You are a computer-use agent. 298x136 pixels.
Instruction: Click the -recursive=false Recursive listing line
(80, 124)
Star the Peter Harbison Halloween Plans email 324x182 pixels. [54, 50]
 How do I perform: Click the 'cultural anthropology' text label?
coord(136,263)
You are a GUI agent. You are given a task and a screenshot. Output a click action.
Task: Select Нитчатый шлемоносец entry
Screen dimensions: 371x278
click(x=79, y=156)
--
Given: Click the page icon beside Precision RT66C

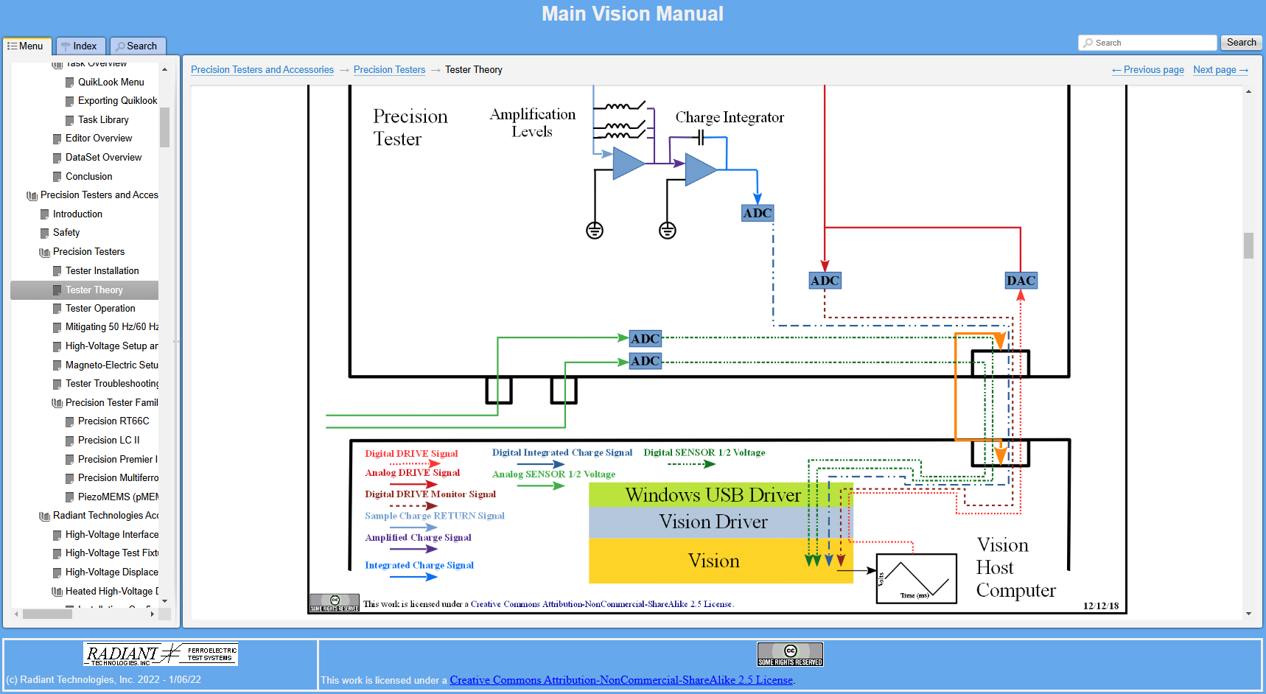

◆ **Task description**: Return, from the data, each line that has the word "pixels" in it.

◆ **The answer**:
You are a computer-use agent. 298x136 pixels.
Star the Peter Harbison Halloween Plans email 324x182 pixels. [54, 50]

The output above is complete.